Reviews of GF Savage-Armstrong's "Ballads of Down", 1901

(NB: If you're reading this on Facebook, you can read this post in full on my blog)

I posted about Ballads of Down recently; since then I've been sent a copy of a promotional leaflet which was produced at the time, containing what it calls "Press Opinions" of the book. Here are a few examples:

"the Ulster character and the Ulster dialect have never before found such expression in literature as these delightful 'Ballads of Down.'" - Leisure Hour

"the spirit which breathes in the national poet of Scotland breathes to a very considerable extent in 'the Poet of Wicklow.'" - Brighton Gazette

"he is distinctly at his best in the dialect poems, some of which have a homely pathos which is not a little touching." - Liverpool Post

"there is a genuine charm... and something of Lowland Scotch pith and grit" - Manchester Guardian

"Mr Savage-Armstrong... is the truest voice that Ulster life has yet found" - Review of Reviews

"To the Scottish reader these poems will prove especially attractive... that the spirit that pervades these songs is akin to the genius of Scottish poetry will be apparent to every reader... his latest volume shows how deftly he can touch themes of peasant-life in Ulster, and how cleverly he can manipulate the quaint dialect of County Down." - Dundee Advertiser

"the general excellence of his work will not be questions... his metre is never at fault... to Scotch readers there will be an added interest to his volume from the fact that a number of the poems are in dialect - an Ulster form of Lowland Scotch" - Aberdeen Free Press

"He shares with Burns a certain swift, unaffected draughtsmanship, and creates for his reader a vivid sense of the natural characteristics of the scene depicted.
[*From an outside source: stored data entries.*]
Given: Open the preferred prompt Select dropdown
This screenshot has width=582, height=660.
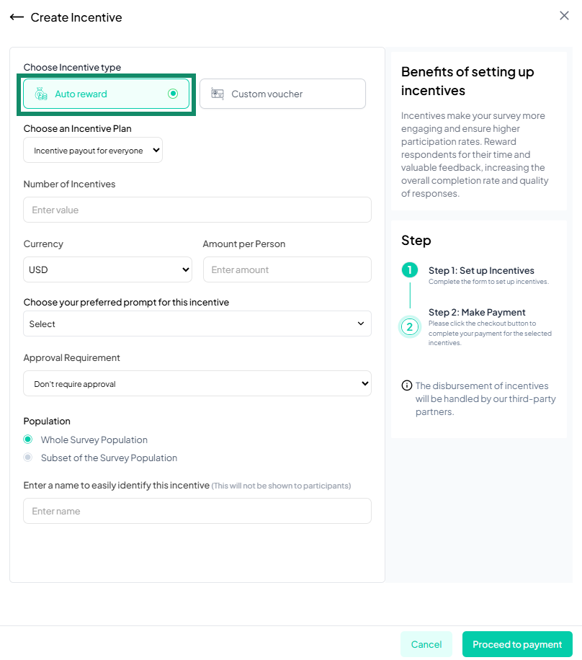Looking at the screenshot, I should point(197,324).
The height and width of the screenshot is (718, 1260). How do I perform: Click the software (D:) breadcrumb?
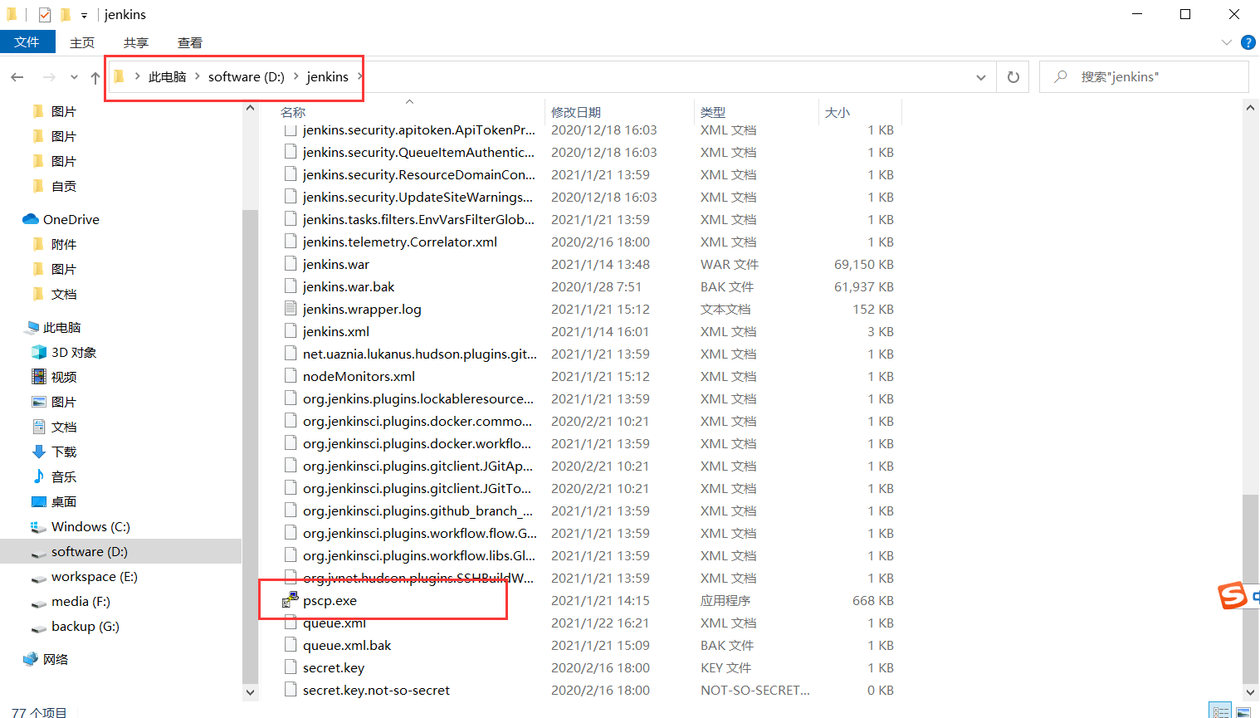pos(247,76)
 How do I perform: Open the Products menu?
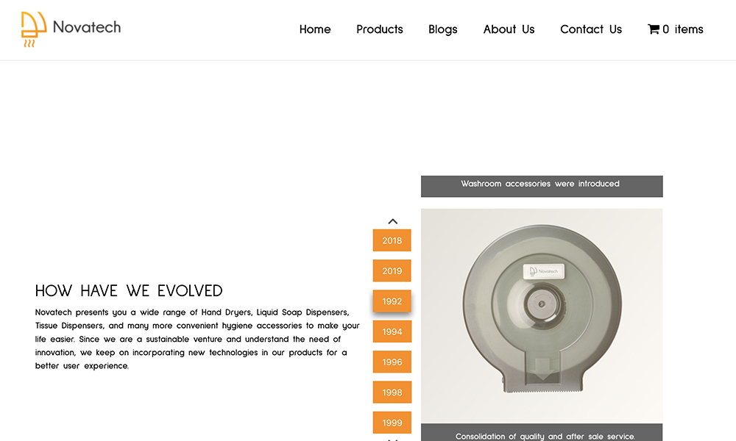(x=380, y=29)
In his management of the dialect he is wholly admirable" - Irish Times

"the dialect-verse... has its tender love-strains, its sly humour, and its pathos, which to those who are 'sons of the soil' must make a special appeal" - Northern Whig

The leaflet has dozens more reviews; what is interesting from the above selection is (aside from the obvious Burns comparisons) how warm and open the press in Belfast and Dublin were towards the book, never mind in Dundee and Aberdeen.